EXERCISE MATERIAL ->
_ _ _ _ _ _ _

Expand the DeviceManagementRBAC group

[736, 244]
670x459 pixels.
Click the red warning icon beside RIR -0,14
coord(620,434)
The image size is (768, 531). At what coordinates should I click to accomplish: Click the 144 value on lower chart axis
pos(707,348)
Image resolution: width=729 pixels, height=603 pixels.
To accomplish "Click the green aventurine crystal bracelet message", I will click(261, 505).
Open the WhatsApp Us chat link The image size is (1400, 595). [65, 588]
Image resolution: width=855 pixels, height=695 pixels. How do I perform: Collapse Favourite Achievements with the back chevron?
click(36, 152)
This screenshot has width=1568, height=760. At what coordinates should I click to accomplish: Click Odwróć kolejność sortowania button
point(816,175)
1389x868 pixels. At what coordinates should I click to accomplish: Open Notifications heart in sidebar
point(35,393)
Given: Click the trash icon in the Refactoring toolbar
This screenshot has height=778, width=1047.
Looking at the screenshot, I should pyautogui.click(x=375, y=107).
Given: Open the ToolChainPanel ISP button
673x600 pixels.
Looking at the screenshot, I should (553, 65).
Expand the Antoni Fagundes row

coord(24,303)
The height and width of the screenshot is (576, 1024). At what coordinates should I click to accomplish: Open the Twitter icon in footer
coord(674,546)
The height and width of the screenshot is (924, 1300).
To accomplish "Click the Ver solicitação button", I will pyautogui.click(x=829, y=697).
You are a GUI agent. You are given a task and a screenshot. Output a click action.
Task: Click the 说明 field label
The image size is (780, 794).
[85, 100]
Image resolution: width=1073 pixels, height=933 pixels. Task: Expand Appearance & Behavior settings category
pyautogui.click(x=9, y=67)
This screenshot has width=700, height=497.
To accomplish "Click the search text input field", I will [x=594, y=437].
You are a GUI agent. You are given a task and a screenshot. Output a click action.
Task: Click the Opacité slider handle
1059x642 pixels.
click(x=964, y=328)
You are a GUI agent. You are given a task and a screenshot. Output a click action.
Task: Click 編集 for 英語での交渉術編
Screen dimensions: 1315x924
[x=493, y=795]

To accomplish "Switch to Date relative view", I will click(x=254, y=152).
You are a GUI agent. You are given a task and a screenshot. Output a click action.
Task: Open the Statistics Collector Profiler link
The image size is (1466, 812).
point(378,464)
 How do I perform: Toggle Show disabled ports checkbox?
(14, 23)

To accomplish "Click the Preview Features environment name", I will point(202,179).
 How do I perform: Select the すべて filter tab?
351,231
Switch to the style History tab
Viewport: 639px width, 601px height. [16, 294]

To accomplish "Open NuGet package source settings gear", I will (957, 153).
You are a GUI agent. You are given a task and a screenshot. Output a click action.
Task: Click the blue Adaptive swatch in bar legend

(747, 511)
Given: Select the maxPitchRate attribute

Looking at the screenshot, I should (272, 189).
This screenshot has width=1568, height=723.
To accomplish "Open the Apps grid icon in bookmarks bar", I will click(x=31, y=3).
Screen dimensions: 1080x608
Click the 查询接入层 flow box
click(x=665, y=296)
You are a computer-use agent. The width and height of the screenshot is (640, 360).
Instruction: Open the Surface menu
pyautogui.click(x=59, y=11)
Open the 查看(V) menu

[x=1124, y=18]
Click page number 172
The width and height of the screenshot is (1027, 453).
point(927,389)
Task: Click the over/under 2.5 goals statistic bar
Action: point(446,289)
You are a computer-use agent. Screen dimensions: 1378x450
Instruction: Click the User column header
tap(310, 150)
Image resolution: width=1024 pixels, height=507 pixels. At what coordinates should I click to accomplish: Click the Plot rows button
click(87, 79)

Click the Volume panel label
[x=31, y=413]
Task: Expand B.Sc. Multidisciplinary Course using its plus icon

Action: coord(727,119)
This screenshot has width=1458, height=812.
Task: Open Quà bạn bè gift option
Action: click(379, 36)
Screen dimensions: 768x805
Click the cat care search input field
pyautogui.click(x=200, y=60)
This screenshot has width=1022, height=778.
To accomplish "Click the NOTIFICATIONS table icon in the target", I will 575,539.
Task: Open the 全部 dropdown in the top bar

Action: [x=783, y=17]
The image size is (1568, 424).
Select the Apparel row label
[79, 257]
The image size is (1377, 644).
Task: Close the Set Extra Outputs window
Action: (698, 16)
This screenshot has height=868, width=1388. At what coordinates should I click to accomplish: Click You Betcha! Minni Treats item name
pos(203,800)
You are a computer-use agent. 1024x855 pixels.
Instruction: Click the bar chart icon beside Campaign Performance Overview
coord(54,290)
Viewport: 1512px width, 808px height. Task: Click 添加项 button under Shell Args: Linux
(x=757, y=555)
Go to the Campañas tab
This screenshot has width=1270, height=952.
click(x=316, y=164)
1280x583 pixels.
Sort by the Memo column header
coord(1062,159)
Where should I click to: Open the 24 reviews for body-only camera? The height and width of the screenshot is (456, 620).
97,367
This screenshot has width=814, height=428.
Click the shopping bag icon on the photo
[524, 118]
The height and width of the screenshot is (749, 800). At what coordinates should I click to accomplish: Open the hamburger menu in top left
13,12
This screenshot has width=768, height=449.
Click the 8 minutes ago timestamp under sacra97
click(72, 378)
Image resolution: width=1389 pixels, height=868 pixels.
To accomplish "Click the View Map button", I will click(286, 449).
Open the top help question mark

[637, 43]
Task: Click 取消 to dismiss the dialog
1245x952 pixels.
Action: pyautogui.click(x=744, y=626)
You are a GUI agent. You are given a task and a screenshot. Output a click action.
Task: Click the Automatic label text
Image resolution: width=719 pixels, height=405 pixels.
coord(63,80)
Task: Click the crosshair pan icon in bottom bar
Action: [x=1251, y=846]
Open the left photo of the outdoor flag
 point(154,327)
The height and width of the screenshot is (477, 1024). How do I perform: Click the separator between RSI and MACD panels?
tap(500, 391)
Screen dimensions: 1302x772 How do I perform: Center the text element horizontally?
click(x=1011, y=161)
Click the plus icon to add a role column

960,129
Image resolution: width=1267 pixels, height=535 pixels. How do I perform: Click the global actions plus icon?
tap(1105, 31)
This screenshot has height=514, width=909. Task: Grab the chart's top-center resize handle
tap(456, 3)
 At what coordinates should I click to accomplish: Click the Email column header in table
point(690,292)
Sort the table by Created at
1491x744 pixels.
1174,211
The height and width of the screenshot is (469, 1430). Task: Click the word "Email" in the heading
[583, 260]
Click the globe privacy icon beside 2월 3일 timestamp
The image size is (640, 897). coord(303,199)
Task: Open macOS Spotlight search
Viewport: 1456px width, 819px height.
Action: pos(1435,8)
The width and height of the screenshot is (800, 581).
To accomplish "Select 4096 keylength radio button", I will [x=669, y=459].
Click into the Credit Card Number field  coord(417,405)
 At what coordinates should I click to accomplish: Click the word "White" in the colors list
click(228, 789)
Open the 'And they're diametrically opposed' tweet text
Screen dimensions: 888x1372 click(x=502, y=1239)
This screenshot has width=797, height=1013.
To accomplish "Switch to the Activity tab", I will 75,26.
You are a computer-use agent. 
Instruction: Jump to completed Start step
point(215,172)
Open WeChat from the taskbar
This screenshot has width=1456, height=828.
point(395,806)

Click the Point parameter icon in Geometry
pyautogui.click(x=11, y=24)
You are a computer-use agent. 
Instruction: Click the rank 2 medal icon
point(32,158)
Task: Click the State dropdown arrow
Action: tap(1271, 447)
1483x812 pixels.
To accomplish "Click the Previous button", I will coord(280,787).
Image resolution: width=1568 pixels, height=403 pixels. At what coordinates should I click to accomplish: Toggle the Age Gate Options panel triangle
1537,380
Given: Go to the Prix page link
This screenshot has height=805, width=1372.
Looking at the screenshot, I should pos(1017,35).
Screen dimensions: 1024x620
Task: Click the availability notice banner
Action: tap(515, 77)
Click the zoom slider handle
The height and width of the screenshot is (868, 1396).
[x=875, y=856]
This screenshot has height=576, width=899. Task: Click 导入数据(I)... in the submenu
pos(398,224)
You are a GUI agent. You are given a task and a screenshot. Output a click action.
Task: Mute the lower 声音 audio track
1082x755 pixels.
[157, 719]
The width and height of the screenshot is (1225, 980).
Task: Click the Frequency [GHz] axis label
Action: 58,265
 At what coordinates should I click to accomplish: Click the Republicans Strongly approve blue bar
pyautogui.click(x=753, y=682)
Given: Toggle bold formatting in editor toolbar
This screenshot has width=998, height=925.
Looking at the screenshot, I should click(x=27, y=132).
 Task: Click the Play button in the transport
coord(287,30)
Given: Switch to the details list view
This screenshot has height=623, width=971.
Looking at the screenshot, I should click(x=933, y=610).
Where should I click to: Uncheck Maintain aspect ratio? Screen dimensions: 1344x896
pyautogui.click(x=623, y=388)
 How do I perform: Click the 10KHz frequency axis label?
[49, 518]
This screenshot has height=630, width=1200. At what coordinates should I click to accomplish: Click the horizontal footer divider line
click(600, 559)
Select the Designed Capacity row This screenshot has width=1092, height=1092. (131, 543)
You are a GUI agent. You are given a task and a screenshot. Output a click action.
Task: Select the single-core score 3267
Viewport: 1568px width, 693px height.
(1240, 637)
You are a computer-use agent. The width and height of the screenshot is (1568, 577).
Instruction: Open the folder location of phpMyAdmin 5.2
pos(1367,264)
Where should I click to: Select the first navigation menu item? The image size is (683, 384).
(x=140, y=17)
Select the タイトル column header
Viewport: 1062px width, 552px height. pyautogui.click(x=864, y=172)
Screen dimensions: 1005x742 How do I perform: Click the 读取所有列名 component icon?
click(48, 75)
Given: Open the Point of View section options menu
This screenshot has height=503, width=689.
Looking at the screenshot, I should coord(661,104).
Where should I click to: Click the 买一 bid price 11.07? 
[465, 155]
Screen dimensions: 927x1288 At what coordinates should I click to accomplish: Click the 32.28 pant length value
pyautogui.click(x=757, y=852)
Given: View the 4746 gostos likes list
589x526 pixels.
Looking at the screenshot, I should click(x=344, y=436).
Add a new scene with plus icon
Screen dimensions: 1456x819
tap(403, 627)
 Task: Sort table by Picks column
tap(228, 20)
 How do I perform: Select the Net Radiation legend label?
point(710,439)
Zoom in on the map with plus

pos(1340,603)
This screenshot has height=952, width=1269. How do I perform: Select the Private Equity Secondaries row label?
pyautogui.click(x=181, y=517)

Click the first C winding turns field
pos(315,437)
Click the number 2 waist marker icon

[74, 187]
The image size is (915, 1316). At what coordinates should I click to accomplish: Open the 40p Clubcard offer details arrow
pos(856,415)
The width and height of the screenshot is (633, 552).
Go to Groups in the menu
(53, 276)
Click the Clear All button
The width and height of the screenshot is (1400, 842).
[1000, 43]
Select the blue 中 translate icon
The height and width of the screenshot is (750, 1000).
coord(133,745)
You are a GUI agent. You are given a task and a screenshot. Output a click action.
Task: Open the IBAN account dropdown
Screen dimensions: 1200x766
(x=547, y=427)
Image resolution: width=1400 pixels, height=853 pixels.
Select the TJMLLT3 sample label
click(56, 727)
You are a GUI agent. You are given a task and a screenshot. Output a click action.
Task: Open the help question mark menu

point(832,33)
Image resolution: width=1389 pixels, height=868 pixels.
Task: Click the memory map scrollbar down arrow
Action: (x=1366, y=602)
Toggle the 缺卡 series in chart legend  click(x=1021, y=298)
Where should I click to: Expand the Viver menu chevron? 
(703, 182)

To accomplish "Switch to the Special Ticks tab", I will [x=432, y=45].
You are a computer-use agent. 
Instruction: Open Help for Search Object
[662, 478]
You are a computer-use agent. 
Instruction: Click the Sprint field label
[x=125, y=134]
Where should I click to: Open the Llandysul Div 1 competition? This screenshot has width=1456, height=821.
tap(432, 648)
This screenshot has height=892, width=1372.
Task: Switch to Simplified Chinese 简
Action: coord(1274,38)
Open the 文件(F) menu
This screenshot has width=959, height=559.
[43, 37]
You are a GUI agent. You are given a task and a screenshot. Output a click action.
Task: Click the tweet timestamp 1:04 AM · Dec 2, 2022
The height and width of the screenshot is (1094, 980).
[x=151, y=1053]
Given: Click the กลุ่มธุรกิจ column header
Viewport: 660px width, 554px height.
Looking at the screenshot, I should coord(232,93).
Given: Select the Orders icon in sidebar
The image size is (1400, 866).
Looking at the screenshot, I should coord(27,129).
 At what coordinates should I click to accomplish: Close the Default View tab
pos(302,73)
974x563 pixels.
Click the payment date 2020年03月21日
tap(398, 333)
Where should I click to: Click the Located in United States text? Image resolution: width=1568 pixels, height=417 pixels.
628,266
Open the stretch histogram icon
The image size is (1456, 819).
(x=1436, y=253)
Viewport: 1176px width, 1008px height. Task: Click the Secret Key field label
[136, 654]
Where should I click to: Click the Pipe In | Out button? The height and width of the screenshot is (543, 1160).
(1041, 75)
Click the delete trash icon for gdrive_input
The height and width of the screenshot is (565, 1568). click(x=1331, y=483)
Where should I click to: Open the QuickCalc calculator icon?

_ _ _ _ _ _ _

Repeat the lines above word for word, beginning at the line that contains "Where should I click to: Click the Pipe" and continuing through the last of the lines, with both included.

SOLUTION TO THE EXERCISE ->
Where should I click to: Click the Pipe In | Out button? The height and width of the screenshot is (543, 1160).
(1041, 75)
Click the delete trash icon for gdrive_input
The height and width of the screenshot is (565, 1568). click(x=1331, y=483)
Where should I click to: Open the QuickCalc calculator icon?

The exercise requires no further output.